My second point is creating an economy that works for everyone requires a bold and progressive tax reform agenda that raises much more revenue from the wealthy and big corporations.
It’s not enough to dream big. America needs to do big—like we did decades ago. That means raising several trillion dollars in new revenue over the next 10 years to rebuild our families and communities and to create millions of good paying jobs.
It’s needed to fix our roads, bridges, mass transit and water systems. There should be no more Flint, Michigan’s. Quality preschool should be available to all four-year-olds regardless of income. All working parents should have access to affordable child care. All of us want to make college more affordable, some of us want free tuition at public institutions. Major new investments are needed in research to create a clean-energy economy and to find the next generation of medical cures. Our retirement security programs need strengthening.
Instead of aggressively pursuing these initiatives in recent years, we’ve let our public services wither away under austerity budgets demanded by conservatives.
Domestic discretionary spending—the portion of the budget that would pay for the services and investments described above—was 5.1% of the economy in 1980. By 2021, it is projected to be nearly half as much, just 2.8%. [OMB Historical Table 8.4]
We can’t do the big and important things we need to do with so little. We must raise a lot more revenue.
How do we do it in a fair and responsible way? Let’s start by:
1. Taxing wealth like work. The passive investment earnings of Wall Street billionaires should be taxed at the same rate as the salaries and wages of people who get up and go to work every morning.
2. Creating a surcharge above the top marginal tax rate for millionaires and billionaires.
3. Re-establishing an effective and fair estate tax and taxing capital gains when assets are inherited. These reforms would also serve to narrow the wealth gap and curb the tendency towards a permanent American aristocracy.
4. Placing a very small Wall Street Speculation Tax on the trading of stocks, bonds and other financial products.
Perhaps above all, we need to make sure corporations pay their fair share of taxes. Despite an army of lobbyists and millions of dollars in campaign cash fighting reform, we must end the ruinous scandal of pervasive corporate tax dodging.
Real corporate tax reform means rejecting revenue neutral reform. We need a lot more revenue from big corporations. Main Street businesses are already doing their part.
Corporations need to pay the $700 billion in taxes they owe on the $2.4 trillion in profits they have stashed offshore, most of it in tax havens. [Citizens for Tax Justice]
And our tax system needs to stop encouraging corporations to shift jobs and hide profits offshore. That means ending their ability to indefinitely delay paying U.S. taxes on overseas profits, and making sure that offshore earnings are taxed at the same rate as domestic profits.

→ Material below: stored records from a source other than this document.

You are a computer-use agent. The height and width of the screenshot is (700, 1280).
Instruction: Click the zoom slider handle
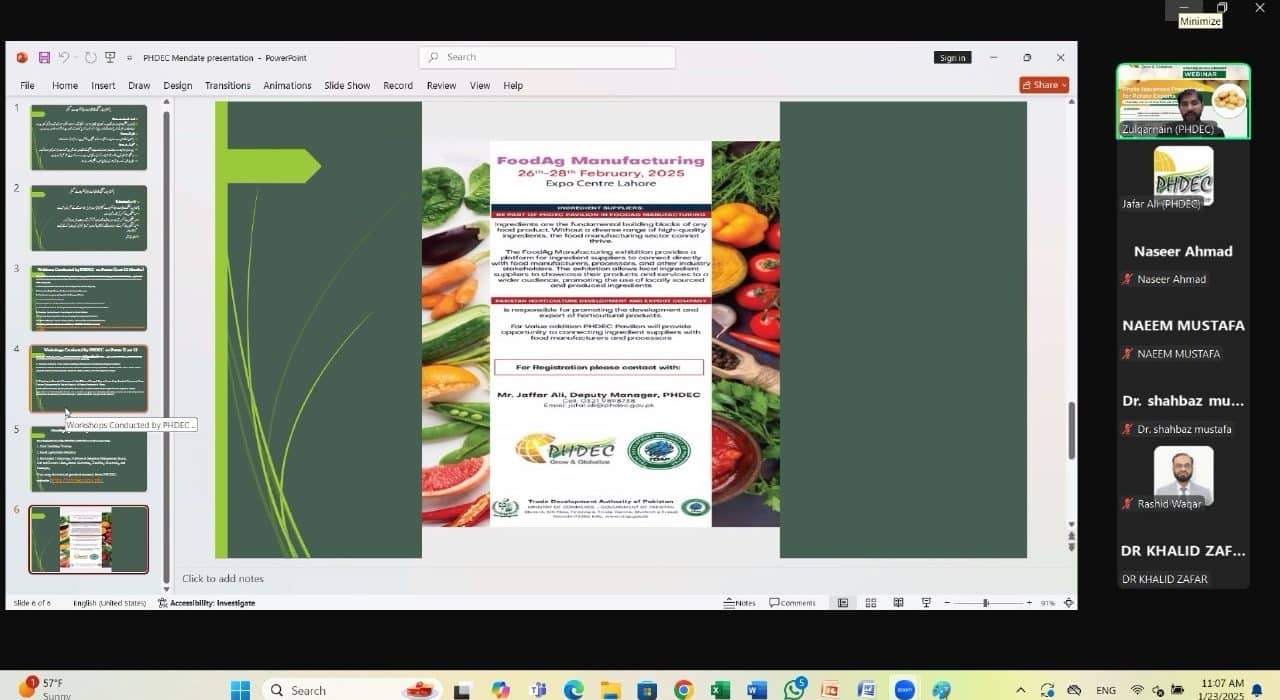pos(986,603)
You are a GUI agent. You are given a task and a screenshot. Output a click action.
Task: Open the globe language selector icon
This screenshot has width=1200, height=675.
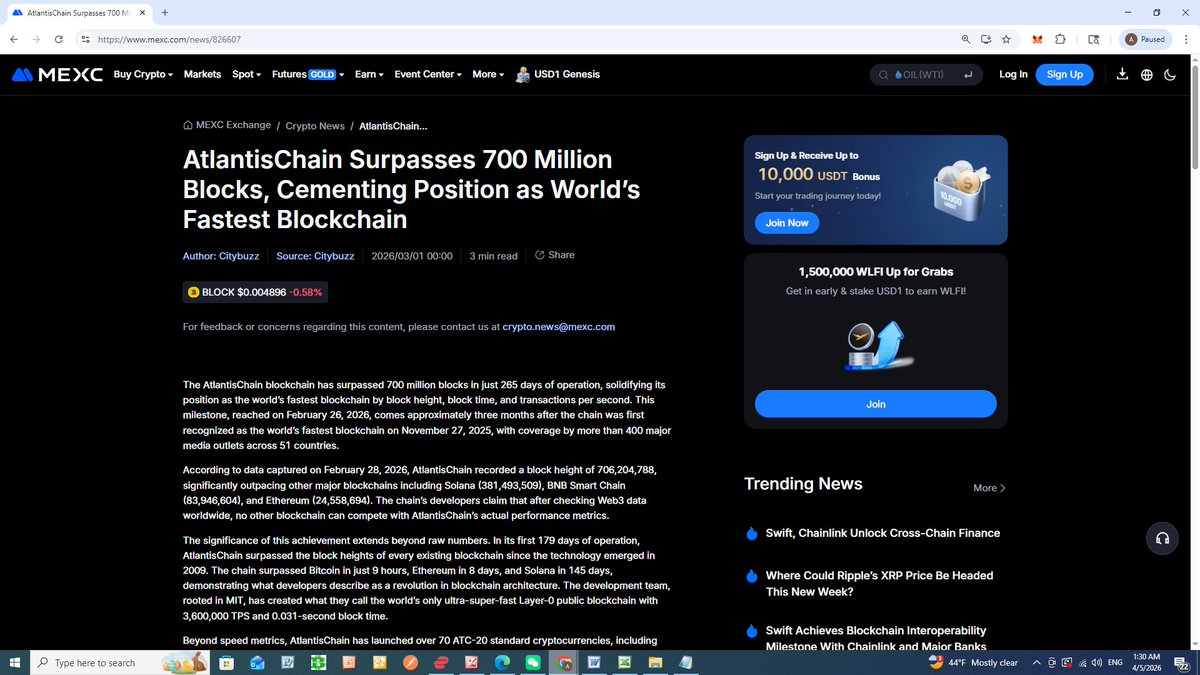click(1146, 74)
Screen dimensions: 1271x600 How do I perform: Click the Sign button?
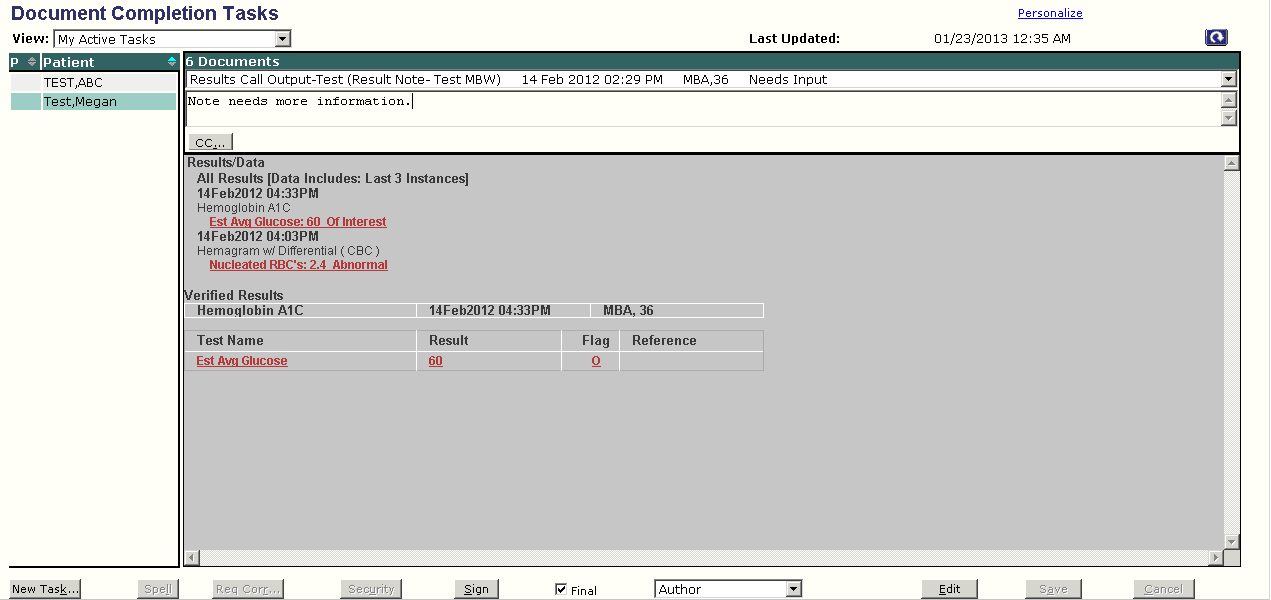476,590
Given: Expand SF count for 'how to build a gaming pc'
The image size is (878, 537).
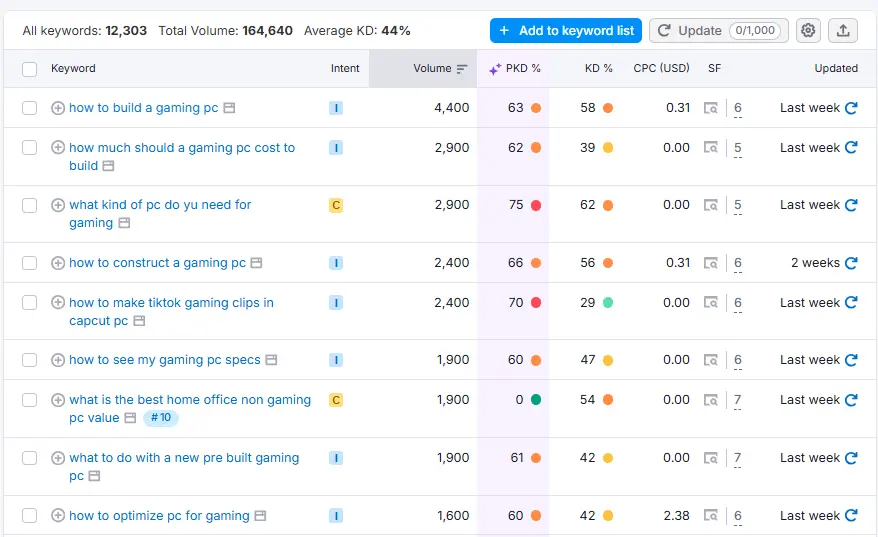Looking at the screenshot, I should (738, 108).

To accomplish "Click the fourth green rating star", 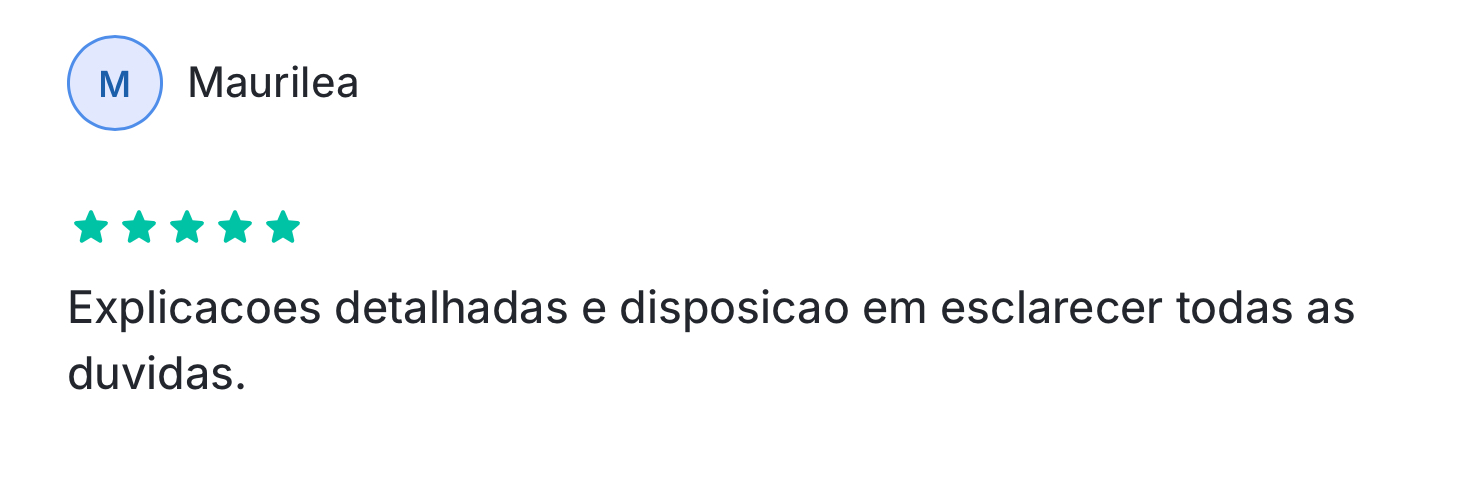I will [x=235, y=228].
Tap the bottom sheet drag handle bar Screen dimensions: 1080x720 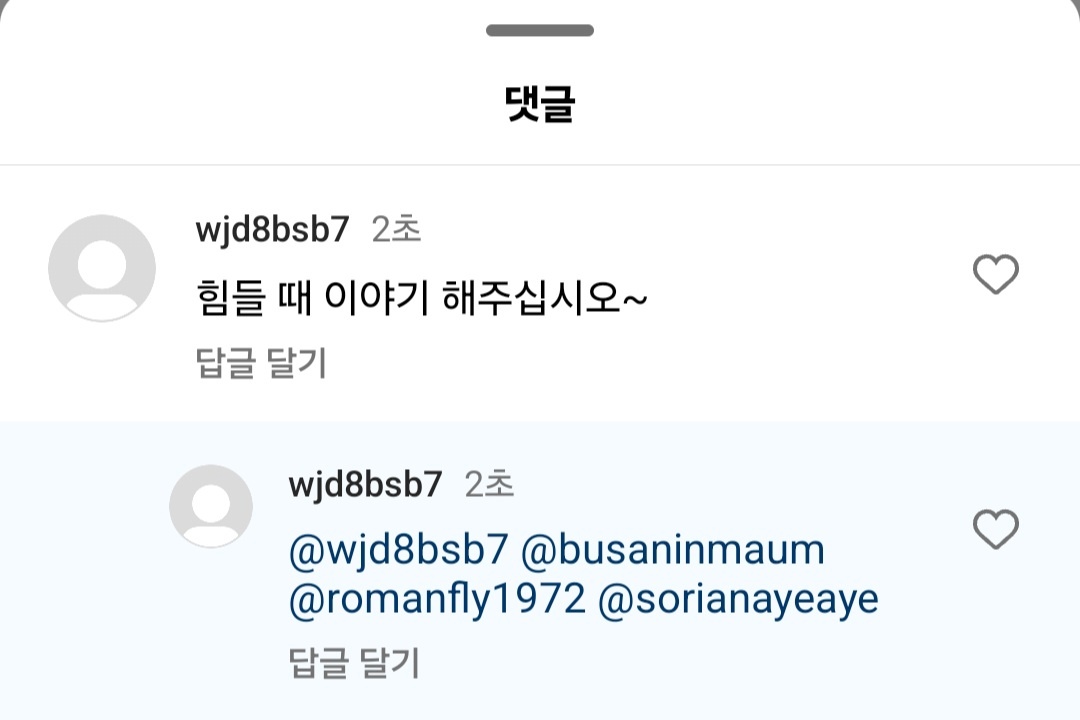[x=540, y=30]
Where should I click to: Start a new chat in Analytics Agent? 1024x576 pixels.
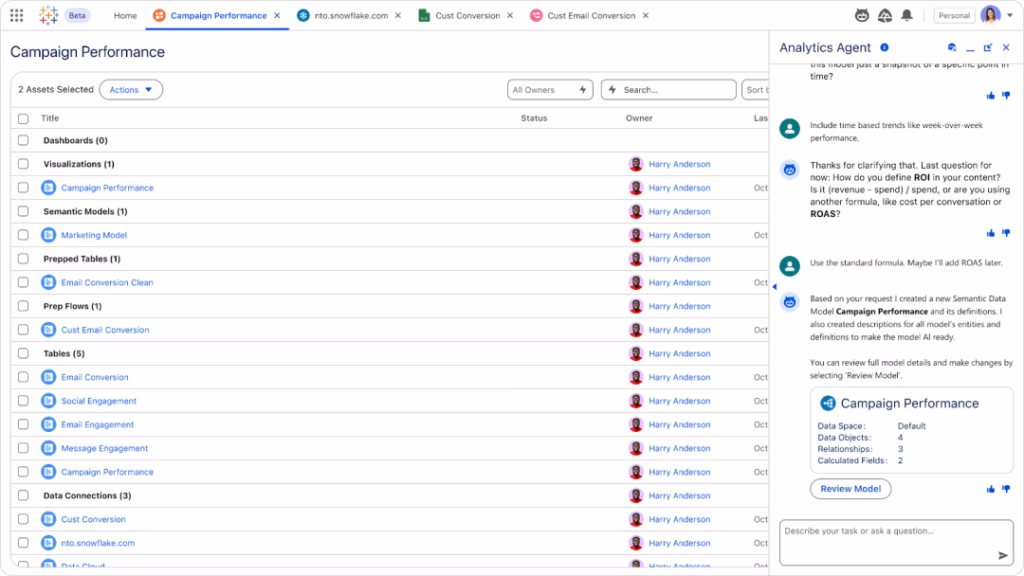click(x=952, y=48)
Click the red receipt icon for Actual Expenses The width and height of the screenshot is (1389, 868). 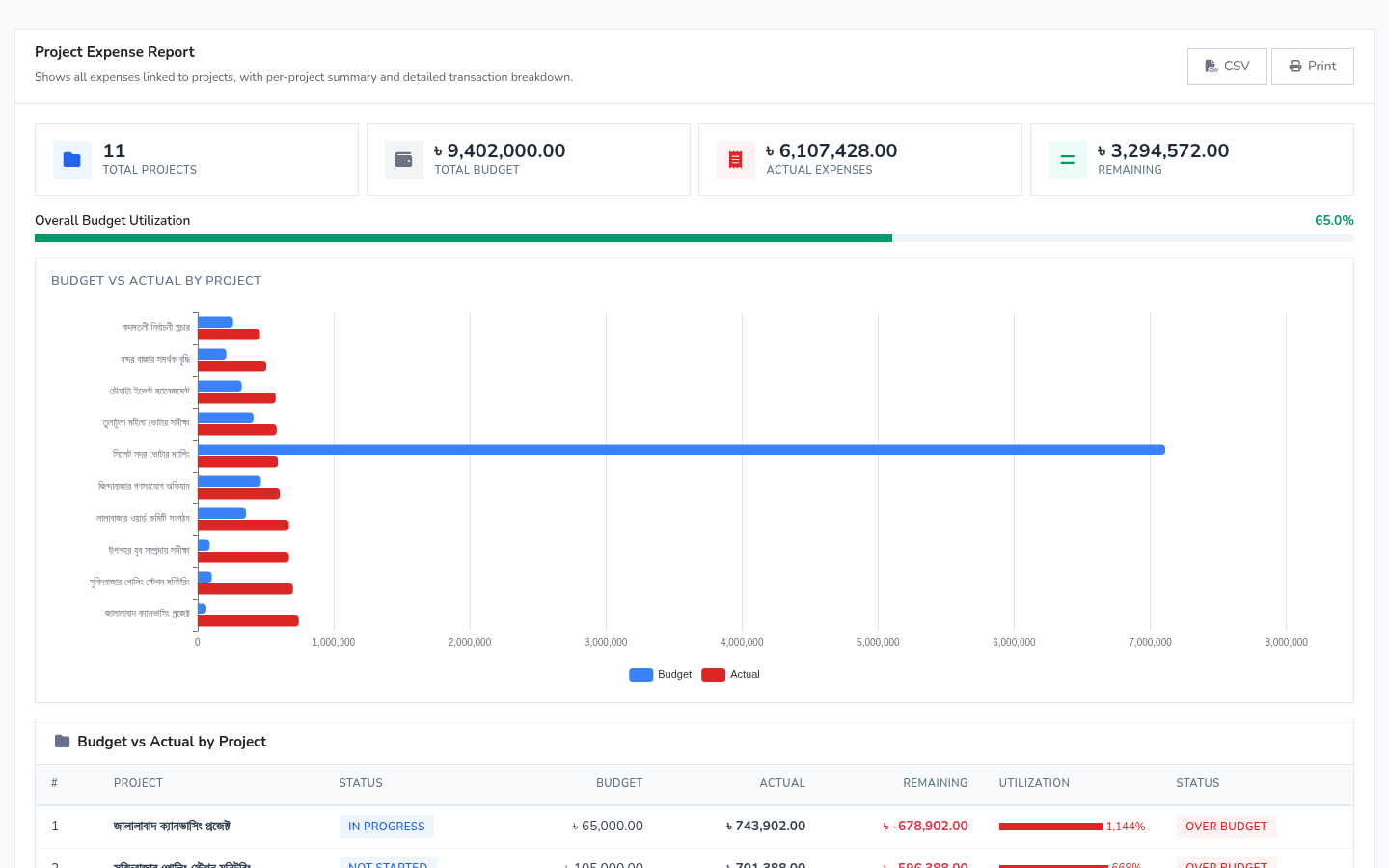coord(736,160)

Third, it’s time Congress supports what the public wants, not what wealthy donors and well-connected lobbyists can extract from a rigged system.
The American public is very clear where it stands on these issues:
According to a recent Gallup poll (April 6-10, 2016):
• 61% of the public thinks upper-income people pay too little in taxes; just 15% say they pay too much.
• 67% think corporations pay too little; just 12% say they pay too much.
The Pew Research Center found that 61% are bothered a lot by some wealthy people not paying their fair share; 64% feel that way about corporations. [Pew, February 18-22, 2015]
A Pew poll also found that 76% of the public feel that the government is pretty much run by a few big interests looking out for themselves. Just 19% feel it is being run for the benefit of all the people. [Pew, August 27-October 4, 2015]
Here’s one way to change that corrosive public perception: fight like hell to make sure that the wealthy and corporations pay their fair share of taxes. Not only is it the right thing to do for the sake of our nation’s future, it’s also what the public wants.